Task brief
Please render each line of the listing below as one string in a JSON list, skipping blank lines.

++++++++++++++++++++

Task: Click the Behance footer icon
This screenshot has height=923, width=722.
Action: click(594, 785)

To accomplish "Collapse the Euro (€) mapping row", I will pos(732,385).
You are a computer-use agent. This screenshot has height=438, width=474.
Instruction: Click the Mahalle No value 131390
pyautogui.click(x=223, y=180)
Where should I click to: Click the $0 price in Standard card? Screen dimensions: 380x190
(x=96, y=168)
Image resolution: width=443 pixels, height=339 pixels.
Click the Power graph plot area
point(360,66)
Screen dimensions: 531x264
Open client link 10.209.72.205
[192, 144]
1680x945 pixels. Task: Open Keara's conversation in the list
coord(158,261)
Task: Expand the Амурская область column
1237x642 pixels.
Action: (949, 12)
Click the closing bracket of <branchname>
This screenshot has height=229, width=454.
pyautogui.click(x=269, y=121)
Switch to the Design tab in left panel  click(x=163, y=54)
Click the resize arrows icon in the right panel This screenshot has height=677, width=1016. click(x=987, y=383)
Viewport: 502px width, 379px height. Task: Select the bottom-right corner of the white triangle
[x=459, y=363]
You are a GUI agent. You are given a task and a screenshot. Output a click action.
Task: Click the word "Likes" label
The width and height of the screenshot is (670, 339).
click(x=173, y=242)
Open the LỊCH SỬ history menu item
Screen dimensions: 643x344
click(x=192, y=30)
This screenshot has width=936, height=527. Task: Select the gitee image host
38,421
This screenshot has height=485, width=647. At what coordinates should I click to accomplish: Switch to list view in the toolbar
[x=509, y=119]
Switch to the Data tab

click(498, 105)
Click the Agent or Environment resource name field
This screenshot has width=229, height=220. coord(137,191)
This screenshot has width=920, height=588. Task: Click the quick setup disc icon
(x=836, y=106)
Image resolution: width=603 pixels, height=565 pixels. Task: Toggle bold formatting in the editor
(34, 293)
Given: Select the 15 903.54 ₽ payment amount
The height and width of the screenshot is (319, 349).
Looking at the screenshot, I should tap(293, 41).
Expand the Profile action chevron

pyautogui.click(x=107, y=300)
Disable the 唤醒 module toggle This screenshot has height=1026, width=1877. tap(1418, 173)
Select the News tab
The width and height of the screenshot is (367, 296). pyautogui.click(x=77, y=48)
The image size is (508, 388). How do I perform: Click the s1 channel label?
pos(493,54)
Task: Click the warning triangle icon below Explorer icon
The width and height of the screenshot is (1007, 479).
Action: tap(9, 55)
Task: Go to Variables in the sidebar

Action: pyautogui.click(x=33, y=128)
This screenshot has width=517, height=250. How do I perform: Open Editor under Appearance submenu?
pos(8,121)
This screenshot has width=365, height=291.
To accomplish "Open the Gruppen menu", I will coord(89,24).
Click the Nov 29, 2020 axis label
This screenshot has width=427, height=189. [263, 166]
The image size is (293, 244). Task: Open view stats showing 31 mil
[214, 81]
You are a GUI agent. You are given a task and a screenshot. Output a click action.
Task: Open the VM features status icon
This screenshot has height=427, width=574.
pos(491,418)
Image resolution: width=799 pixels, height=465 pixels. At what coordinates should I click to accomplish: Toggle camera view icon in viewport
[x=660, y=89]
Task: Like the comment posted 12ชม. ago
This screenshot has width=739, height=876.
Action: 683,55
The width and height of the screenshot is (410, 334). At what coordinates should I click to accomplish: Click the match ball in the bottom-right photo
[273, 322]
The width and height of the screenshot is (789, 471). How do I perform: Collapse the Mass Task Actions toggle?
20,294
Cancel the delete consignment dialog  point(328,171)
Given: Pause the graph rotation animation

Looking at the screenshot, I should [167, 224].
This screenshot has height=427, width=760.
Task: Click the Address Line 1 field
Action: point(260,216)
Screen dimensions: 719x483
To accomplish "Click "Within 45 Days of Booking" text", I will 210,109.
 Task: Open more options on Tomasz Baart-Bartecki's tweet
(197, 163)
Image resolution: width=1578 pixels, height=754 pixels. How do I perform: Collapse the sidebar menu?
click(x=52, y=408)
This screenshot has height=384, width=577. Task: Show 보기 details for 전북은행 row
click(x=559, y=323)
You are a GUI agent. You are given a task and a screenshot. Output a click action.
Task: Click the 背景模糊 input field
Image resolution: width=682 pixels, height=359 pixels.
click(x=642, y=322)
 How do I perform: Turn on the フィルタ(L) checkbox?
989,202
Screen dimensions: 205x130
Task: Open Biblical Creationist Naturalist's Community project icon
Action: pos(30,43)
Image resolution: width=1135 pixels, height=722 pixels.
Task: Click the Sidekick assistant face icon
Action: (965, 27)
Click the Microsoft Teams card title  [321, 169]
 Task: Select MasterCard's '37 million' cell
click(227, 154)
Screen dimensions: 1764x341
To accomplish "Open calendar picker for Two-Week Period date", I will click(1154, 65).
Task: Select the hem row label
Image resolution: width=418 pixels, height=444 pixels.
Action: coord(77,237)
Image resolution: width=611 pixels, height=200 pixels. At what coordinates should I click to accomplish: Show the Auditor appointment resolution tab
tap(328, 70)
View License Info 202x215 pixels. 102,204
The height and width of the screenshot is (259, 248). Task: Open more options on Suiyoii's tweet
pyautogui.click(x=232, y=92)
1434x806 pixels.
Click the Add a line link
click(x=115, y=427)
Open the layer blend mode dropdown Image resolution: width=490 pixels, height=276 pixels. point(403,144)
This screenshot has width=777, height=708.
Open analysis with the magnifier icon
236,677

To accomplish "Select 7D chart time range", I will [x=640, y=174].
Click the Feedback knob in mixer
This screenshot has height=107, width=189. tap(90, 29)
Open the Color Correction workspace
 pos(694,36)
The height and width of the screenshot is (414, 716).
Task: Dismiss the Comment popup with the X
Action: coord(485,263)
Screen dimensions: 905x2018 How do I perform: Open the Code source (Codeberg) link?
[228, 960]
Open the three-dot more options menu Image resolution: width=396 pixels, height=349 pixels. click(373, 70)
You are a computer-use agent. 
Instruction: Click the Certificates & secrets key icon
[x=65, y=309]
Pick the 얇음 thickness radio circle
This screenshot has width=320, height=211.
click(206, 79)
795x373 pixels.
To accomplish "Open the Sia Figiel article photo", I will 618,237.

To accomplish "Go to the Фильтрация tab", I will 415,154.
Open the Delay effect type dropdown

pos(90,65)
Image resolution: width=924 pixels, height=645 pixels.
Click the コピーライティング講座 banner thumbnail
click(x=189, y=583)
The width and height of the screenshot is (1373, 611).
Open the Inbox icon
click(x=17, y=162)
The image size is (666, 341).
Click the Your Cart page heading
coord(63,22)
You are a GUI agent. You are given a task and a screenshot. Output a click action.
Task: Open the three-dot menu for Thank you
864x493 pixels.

++++++++++++++++++++

Reply
[
  "Task: Click the Behance footer icon",
  "This screenshot has height=923, width=722.",
  "Action: click(594, 785)",
  "To accomplish \"Collapse the Euro (€) mapping row\", I will pos(732,385).",
  "You are a computer-use agent. This screenshot has height=438, width=474.",
  "Instruction: Click the Mahalle No value 131390",
  "pyautogui.click(x=223, y=180)",
  "Where should I click to: Click the $0 price in Standard card? Screen dimensions: 380x190",
  "(x=96, y=168)",
  "Image resolution: width=443 pixels, height=339 pixels.",
  "Click the Power graph plot area",
  "point(360,66)",
  "Screen dimensions: 531x264",
  "Open client link 10.209.72.205",
  "[192, 144]",
  "1680x945 pixels. Task: Open Keara's conversation in the list",
  "coord(158,261)",
  "Task: Expand the Амурская область column",
  "1237x642 pixels.",
  "Action: (949, 12)",
  "Click the closing bracket of <branchname>",
  "This screenshot has height=229, width=454.",
  "pyautogui.click(x=269, y=121)",
  "Switch to the Design tab in left panel  click(x=163, y=54)",
  "Click the resize arrows icon in the right panel This screenshot has height=677, width=1016. click(x=987, y=383)",
  "Viewport: 502px width, 379px height. Task: Select the bottom-right corner of the white triangle",
  "[x=459, y=363]",
  "You are a GUI agent. You are given a task and a screenshot. Output a click action.",
  "Task: Click the word \"Likes\" label",
  "The width and height of the screenshot is (670, 339).",
  "click(x=173, y=242)",
  "Open the LỊCH SỬ history menu item",
  "Screen dimensions: 643x344",
  "click(x=192, y=30)",
  "This screenshot has width=936, height=527. Task: Select the gitee image host",
  "38,421",
  "This screenshot has height=485, width=647. At what coordinates should I click to accomplish: Switch to list view in the toolbar",
  "[x=509, y=119]",
  "Switch to the Data tab",
  "click(498, 105)",
  "Click the Agent or Environment resource name field",
  "This screenshot has width=229, height=220. coord(137,191)",
  "This screenshot has width=920, height=588. Task: Click the quick setup disc icon",
  "(x=836, y=106)",
  "Image resolution: width=603 pixels, height=565 pixels. Task: Toggle bold formatting in the editor",
  "(34, 293)",
  "Given: Select the 15 903.54 ₽ payment amount",
  "The height and width of the screenshot is (319, 349).",
  "Looking at the screenshot, I should tap(293, 41).",
  "Expand the Profile action chevron",
  "pyautogui.click(x=107, y=300)",
  "Disable the 唤醒 module toggle This screenshot has height=1026, width=1877. tap(1418, 173)",
  "Select the News tab",
  "The width and height of the screenshot is (367, 296). pyautogui.click(x=77, y=48)",
  "The image size is (508, 388). How do I perform: Click the s1 channel label?",
  "pos(493,54)",
  "Task: Click the warning triangle icon below Explorer icon",
  "The width and height of the screenshot is (1007, 479).",
  "Action: tap(9, 55)",
  "Task: Go to Variables in the sidebar",
  "Action: pyautogui.click(x=33, y=128)",
  "This screenshot has width=517, height=250. How do I perform: Open Editor under Appearance submenu?",
  "pos(8,121)",
  "This screenshot has width=365, height=291.",
  "To accomplish \"Open the Gruppen menu\", I will coord(89,24).",
  "Click the Nov 29, 2020 axis label",
  "This screenshot has width=427, height=189. [263, 166]",
  "The image size is (293, 244). Task: Open view stats showing 31 mil",
  "[214, 81]",
  "You are a GUI agent. You are given a task and a screenshot. Output a click action.",
  "Task: Open the VM features status icon",
  "This screenshot has height=427, width=574.",
  "pos(491,418)",
  "Image resolution: width=799 pixels, height=465 pixels. At what coordinates should I click to accomplish: Toggle camera view icon in viewport",
  "[x=660, y=89]",
  "Task: Like the comment posted 12ชม. ago",
  "This screenshot has width=739, height=876.",
  "Action: 683,55",
  "The width and height of the screenshot is (410, 334). At what coordinates should I click to accomplish: Click the match ball in the bottom-right photo",
  "[273, 322]",
  "The width and height of the screenshot is (789, 471). How do I perform: Collapse the Mass Task Actions toggle?",
  "20,294",
  "Cancel the delete consignment dialog  point(328,171)",
  "Given: Pause the graph rotation animation",
  "Looking at the screenshot, I should [167, 224].",
  "This screenshot has height=427, width=760.",
  "Task: Click the Address Line 1 field",
  "Action: point(260,216)",
  "Screen dimensions: 719x483",
  "To accomplish \"Click \"Within 45 Days of Booking\" text\", I will 210,109.",
  " Task: Open more options on Tomasz Baart-Bartecki's tweet",
  "(197, 163)",
  "Image resolution: width=1578 pixels, height=754 pixels. How do I perform: Collapse the sidebar menu?",
  "click(x=52, y=408)",
  "This screenshot has height=384, width=577. Task: Show 보기 details for 전북은행 row",
  "click(x=559, y=323)",
  "You are a GUI agent. You are given a task and a screenshot. Output a click action.",
  "Task: Click the 背景模糊 input field",
  "Image resolution: width=682 pixels, height=359 pixels.",
  "click(x=642, y=322)",
  " How do I perform: Turn on the フィルタ(L) checkbox?",
  "989,202",
  "Screen dimensions: 205x130",
  "Task: Open Biblical Creationist Naturalist's Community project icon",
  "Action: pos(30,43)",
  "Image resolution: width=1135 pixels, height=722 pixels.",
  "Task: Click the Sidekick assistant face icon",
  "Action: (965, 27)",
  "Click the Microsoft Teams card title  [321, 169]",
  " Task: Select MasterCard's '37 million' cell",
  "click(227, 154)",
  "Screen dimensions: 1764x341",
  "To accomplish \"Open calendar picker for Two-Week Period date\", I will click(1154, 65).",
  "Task: Select the hem row label",
  "Image resolution: width=418 pixels, height=444 pixels.",
  "Action: coord(77,237)",
  "Image resolution: width=611 pixels, height=200 pixels. At what coordinates should I click to accomplish: Show the Auditor appointment resolution tab",
  "tap(328, 70)",
  "View License Info 202x215 pixels. 102,204",
  "The height and width of the screenshot is (259, 248). Task: Open more options on Suiyoii's tweet",
  "pyautogui.click(x=232, y=92)",
  "1434x806 pixels.",
  "Click the Add a line link",
  "click(x=115, y=427)",
  "Open the layer blend mode dropdown Image resolution: width=490 pixels, height=276 pixels. point(403,144)",
  "This screenshot has width=777, height=708.",
  "Open analysis with the magnifier icon",
  "236,677",
  "To accomplish \"Select 7D chart time range\", I will [x=640, y=174].",
  "Click the Feedback knob in mixer",
  "This screenshot has height=107, width=189. tap(90, 29)",
  "Open the Color Correction workspace",
  " pos(694,36)",
  "The height and width of the screenshot is (414, 716).",
  "Task: Dismiss the Comment popup with the X",
  "Action: coord(485,263)",
  "Screen dimensions: 905x2018 How do I perform: Open the Code source (Codeberg) link?",
  "[228, 960]",
  "Open the three-dot more options menu Image resolution: width=396 pixels, height=349 pixels. click(373, 70)",
  "You are a computer-use agent. ",
  "Instruction: Click the Certificates & secrets key icon",
  "[x=65, y=309]",
  "Pick the 얇음 thickness radio circle",
  "This screenshot has width=320, height=211.",
  "click(206, 79)",
  "795x373 pixels.",
  "To accomplish \"Open the Sia Figiel article photo\", I will 618,237.",
  "To accomplish \"Go to the Фильтрация tab\", I will 415,154.",
  "Open the Delay effect type dropdown",
  "pos(90,65)",
  "Image resolution: width=924 pixels, height=645 pixels.",
  "Click the コピーライティング講座 banner thumbnail",
  "click(x=189, y=583)",
  "The width and height of the screenshot is (1373, 611).",
  "Open the Inbox icon",
  "click(x=17, y=162)",
  "The image size is (666, 341).",
  "Click the Your Cart page heading",
  "coord(63,22)",
  "You are a GUI agent. You are given a task and a screenshot. Output a click action.",
  "Task: Open the three-dot menu for Thank you",
  "864x493 pixels."
]